### EXERCISE REQUIREMENTS
When you have gone through the entries below, state how many lines include the word "SPORTING" and write nothing else.
---+---
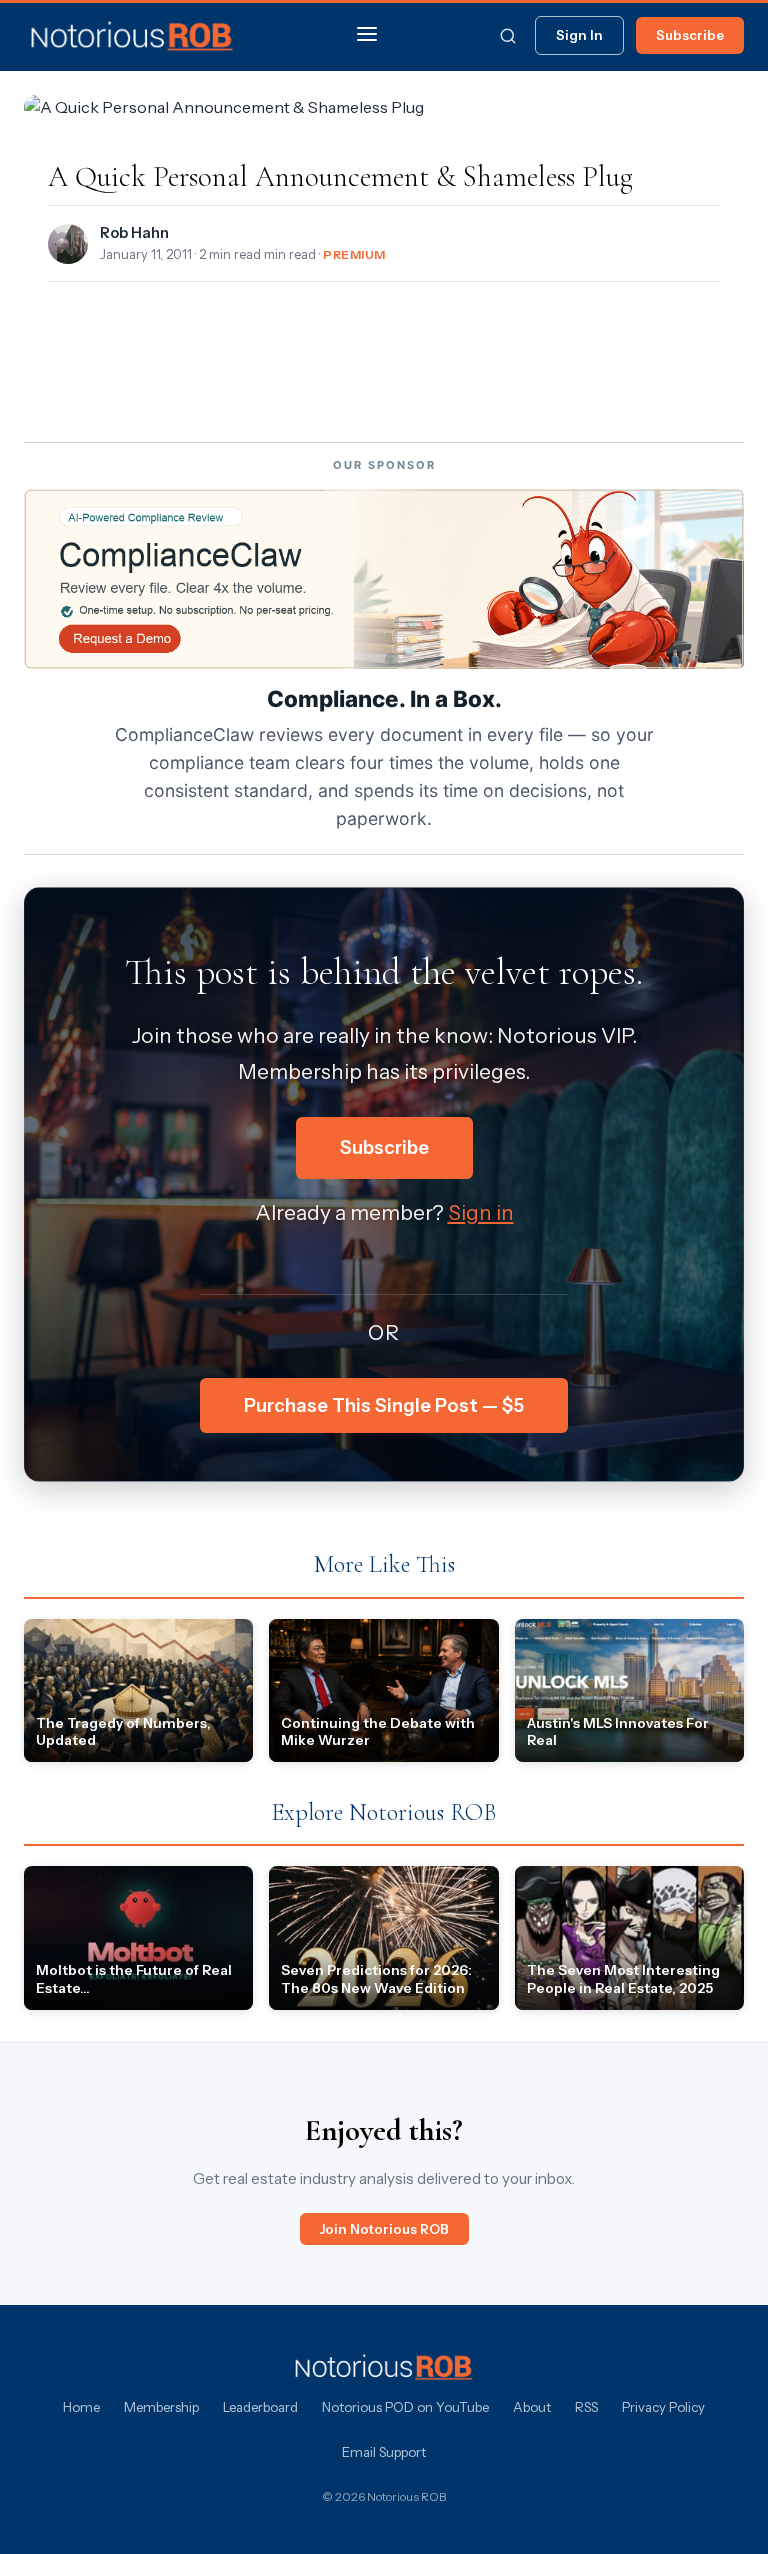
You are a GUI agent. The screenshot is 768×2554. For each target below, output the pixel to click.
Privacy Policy (663, 2407)
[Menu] (367, 35)
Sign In (579, 35)
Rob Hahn (134, 233)
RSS (586, 2407)
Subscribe (690, 35)
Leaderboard (260, 2407)
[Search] (508, 36)
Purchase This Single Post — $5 (384, 1405)
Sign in (481, 1212)
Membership (161, 2407)
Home (81, 2407)
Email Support (384, 2452)
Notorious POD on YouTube (405, 2407)
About (532, 2407)
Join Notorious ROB (384, 2229)
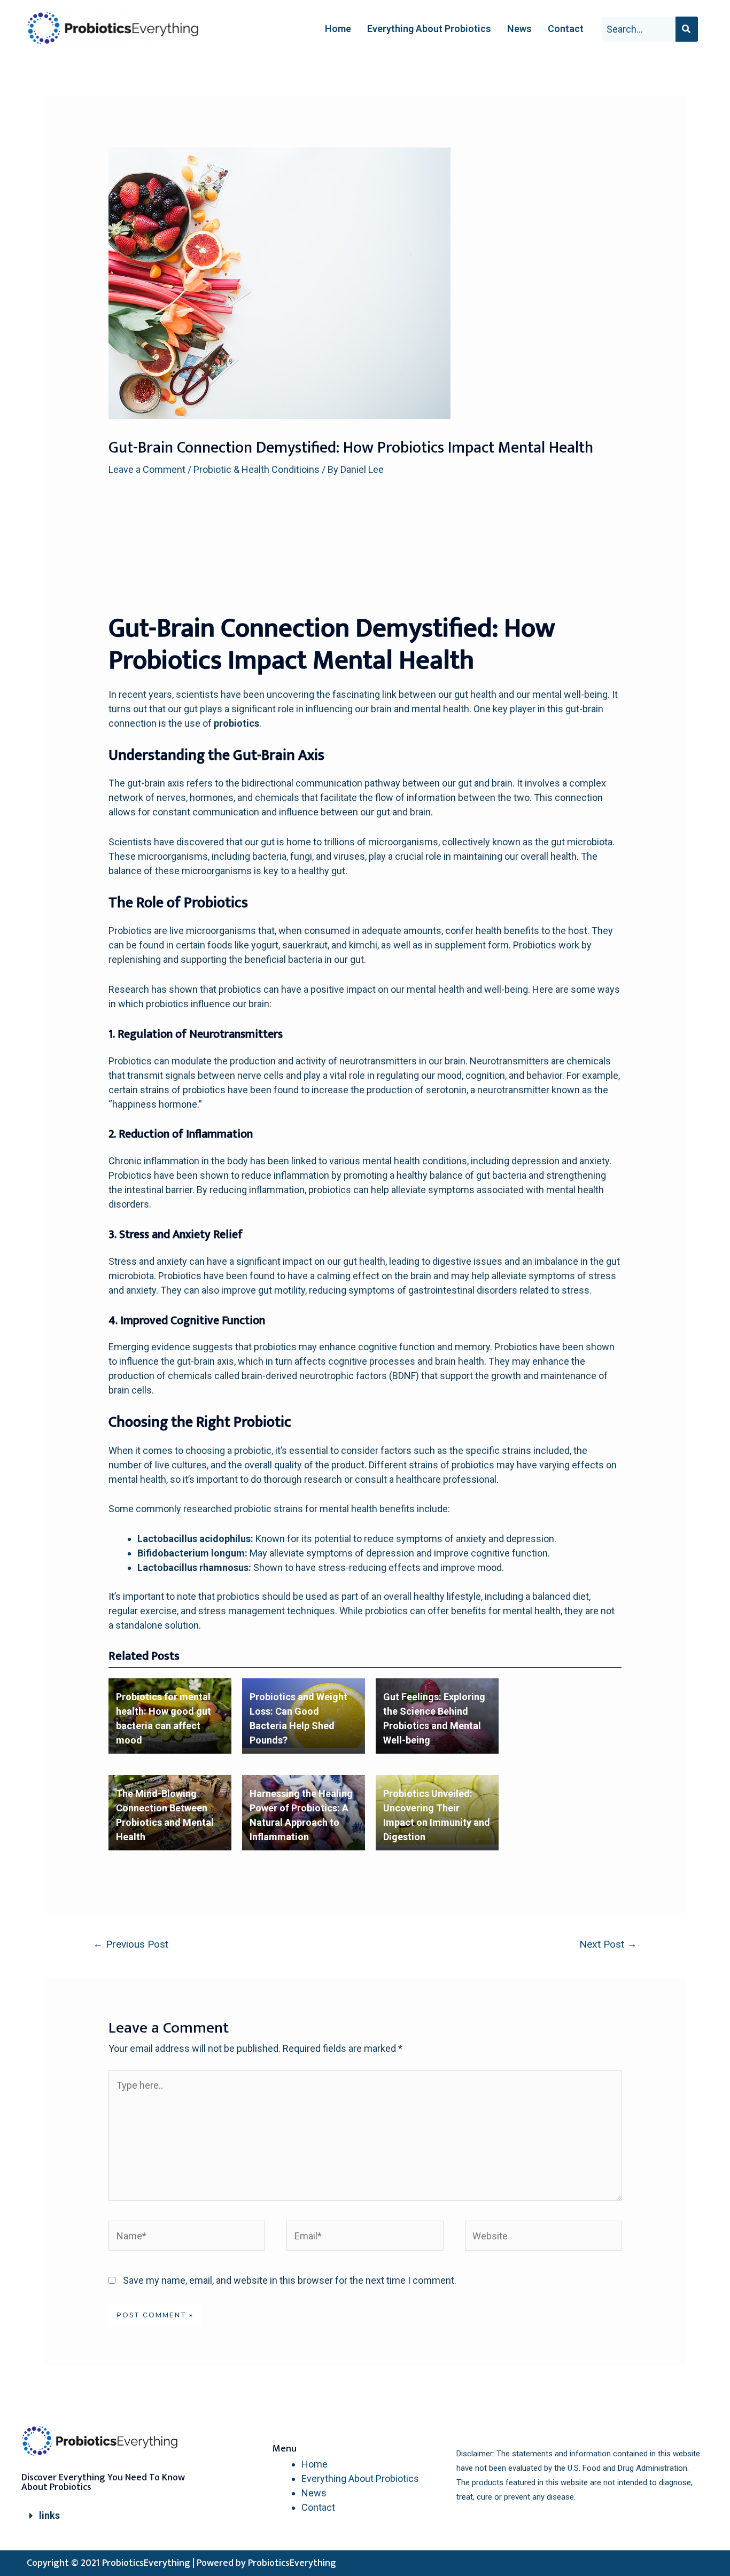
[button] (107, 2516)
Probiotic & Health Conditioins (256, 469)
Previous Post (130, 1944)
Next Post (608, 1944)
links (49, 2515)
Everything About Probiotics (429, 28)
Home (338, 28)
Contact (566, 28)
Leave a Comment (146, 469)
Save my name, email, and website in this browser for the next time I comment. (289, 2280)
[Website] (543, 2237)
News (519, 28)
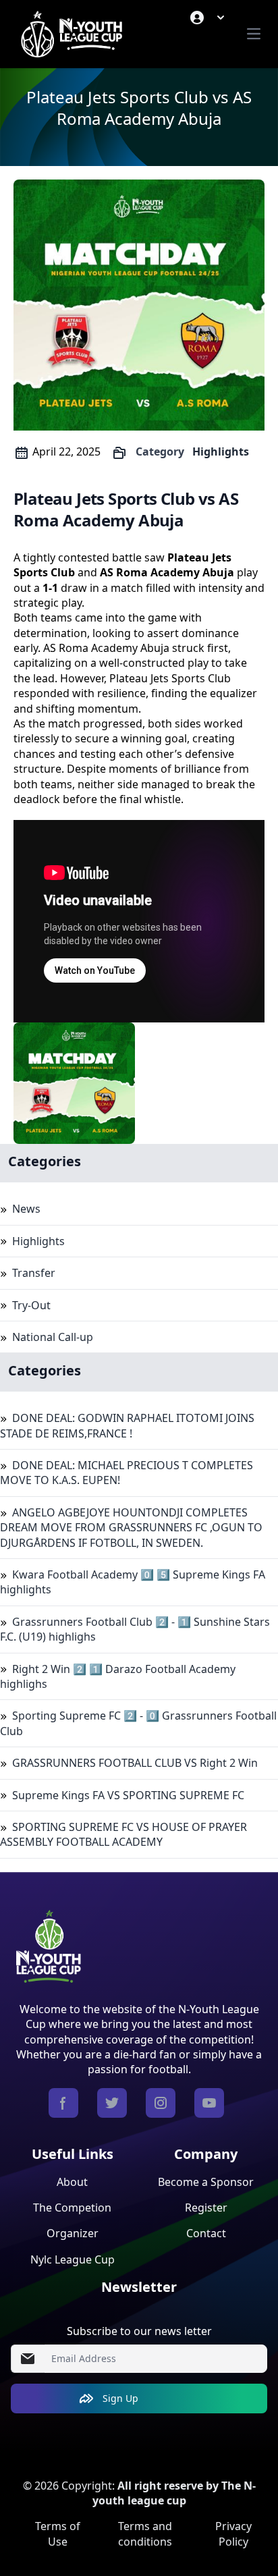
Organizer (73, 2233)
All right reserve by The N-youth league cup (174, 2493)
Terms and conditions (145, 2533)
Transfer (33, 1272)
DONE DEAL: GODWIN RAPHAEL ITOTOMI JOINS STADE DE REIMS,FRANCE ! (127, 1425)
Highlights (220, 451)
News (26, 1208)
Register (206, 2207)
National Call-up (52, 1337)
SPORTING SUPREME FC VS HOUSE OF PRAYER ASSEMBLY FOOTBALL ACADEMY (123, 1834)
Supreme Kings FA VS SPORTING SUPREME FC (128, 1795)
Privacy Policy (233, 2533)
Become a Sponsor (206, 2181)
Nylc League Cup (72, 2259)
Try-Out (31, 1305)
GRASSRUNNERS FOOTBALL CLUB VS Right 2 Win (135, 1762)
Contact (206, 2233)
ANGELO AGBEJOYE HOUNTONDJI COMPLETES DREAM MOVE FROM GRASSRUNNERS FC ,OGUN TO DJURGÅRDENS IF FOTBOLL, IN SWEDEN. (131, 1527)
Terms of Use (57, 2533)
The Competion (72, 2207)
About (72, 2181)
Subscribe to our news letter (139, 2331)
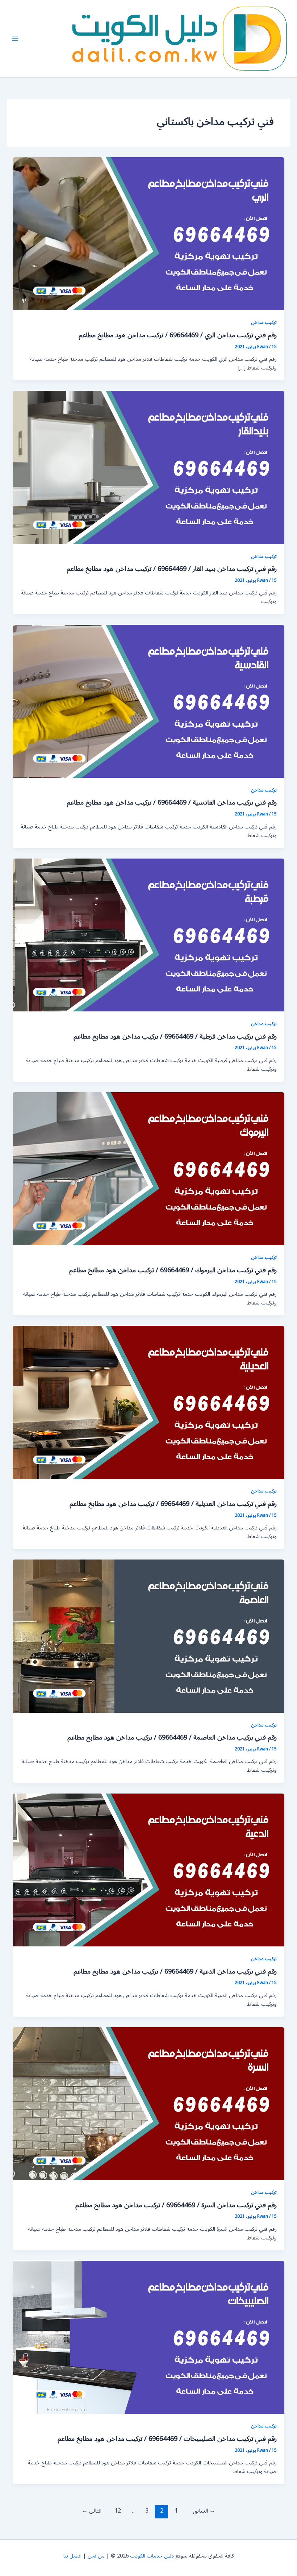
---+---
### YOUR RESPONSE
2